I was doing some system maintenance today and came across the following horrific screen:
/dev/md0: Version : 00.90.03 Creation Time : Sun Nov 16 14:13:20 2007 Raid Level : raid5 Array Size : 732587712 (698.65 GiB 750.17 GB) Used Dev Size : 244195904 (232.88 GiB 250.06 GB) Raid Devices : 4 Total Devices : 4 Preferred Minor : 0 Persistence : Superblock is persistent Update Time : Wed Dec 31 10:41:15 2008 State : clean, degraded Active Devices : 3 Working Devices : 3 Failed Devices : 1 Spare Devices : 0 ... Number Major Minor RaidDevice State 0 0 0 0 removed 1 8 17 1 active sync /dev/sdb1 2 8 33 2 active sync /dev/sdc1 3 8 49 3 active sync /dev/sdd1 4 8 1 - faulty spare
One of the drives in my fileserver had died! Time to back up and get that sucker running again.

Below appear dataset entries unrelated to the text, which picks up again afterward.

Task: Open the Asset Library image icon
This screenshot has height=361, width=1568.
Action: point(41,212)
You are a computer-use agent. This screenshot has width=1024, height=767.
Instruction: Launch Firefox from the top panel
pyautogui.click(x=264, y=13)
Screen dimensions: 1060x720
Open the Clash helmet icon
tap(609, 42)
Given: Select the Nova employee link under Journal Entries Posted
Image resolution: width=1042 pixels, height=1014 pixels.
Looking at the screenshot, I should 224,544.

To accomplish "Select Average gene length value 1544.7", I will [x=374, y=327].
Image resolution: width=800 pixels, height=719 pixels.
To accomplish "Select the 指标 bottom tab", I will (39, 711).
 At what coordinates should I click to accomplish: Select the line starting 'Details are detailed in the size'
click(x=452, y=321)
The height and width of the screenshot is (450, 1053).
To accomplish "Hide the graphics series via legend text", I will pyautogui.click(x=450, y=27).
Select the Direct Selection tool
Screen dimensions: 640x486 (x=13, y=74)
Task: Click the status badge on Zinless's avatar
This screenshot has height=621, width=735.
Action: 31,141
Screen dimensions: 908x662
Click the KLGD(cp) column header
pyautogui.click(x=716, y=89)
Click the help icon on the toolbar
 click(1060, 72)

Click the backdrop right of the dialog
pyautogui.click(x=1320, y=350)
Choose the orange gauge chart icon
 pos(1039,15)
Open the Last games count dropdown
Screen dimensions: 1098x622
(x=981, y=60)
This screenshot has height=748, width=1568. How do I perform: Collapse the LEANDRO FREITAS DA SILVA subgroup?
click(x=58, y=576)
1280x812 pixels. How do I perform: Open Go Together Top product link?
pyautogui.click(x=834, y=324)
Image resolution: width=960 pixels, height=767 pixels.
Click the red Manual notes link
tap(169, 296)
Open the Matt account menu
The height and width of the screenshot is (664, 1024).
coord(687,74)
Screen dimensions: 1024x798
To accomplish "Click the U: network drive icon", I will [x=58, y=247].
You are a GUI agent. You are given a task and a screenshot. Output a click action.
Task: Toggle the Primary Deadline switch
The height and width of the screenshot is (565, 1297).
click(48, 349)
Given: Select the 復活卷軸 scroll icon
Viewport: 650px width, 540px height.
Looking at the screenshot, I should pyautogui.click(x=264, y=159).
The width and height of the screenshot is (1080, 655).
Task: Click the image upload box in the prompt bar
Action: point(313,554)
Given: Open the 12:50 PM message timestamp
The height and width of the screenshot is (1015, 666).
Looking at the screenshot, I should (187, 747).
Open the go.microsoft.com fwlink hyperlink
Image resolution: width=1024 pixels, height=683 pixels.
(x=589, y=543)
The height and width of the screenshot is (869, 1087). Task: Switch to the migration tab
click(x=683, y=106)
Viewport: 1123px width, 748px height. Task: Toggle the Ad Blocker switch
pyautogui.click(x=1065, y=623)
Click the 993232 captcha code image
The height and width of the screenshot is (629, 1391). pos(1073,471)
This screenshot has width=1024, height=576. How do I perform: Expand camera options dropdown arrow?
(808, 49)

Please note: The following is only a guide to help you replace a failed disc. I cannot guarantee this will work for you, but it is what I do and has worked every time without any data loss.
As you can see, it is a 4 disc software RAID 5 array with no hot-swap spares. The following should work for most single disc failure situations in RAID 1, 5, or 6.
It appears that
sda has bailed on me. First things first, backup the machine. If anything happens, you can rebuild from scratch.
You can see the faulty disc has already been removed from the array, but if yours hasn't been removed yet, the commands:
mdadm --manage /dev/md0 -f /dev/sda1 mdadm --manage /dev/md0 -r /dev/sda1
will mark it as failed (so it can be removed) and remove the
Shutdown the machine and switch out the hard drives, make sure you only replace the faulty drive, don't mess up the order of the drives cause it'll be a pain to get it back in.
Boot up the machine. Your RAID array will be in the same degraded state. We need to partition the new drive exactly the same way we partitioned the drives in the existing array. Luckily this is a one-liner with
sfdisk -d /dev/sdb | sfdisk /dev/sda
The above code will dump the partition table of
sdb (or use any of the functioning drives) and pipe it to
sfdisk to partition
sda the same way. It should only take a second.
Then we can simply add the new drive to the array:
mdadm --manage /dev/md0 -a /dev/sda1
If you take a look at
cat /proc/mdstat or
mdadm --detail /dev/md0 you should see that the array is recovering (with a percentage done).
After the recovery is done, you'll be back to new and clean!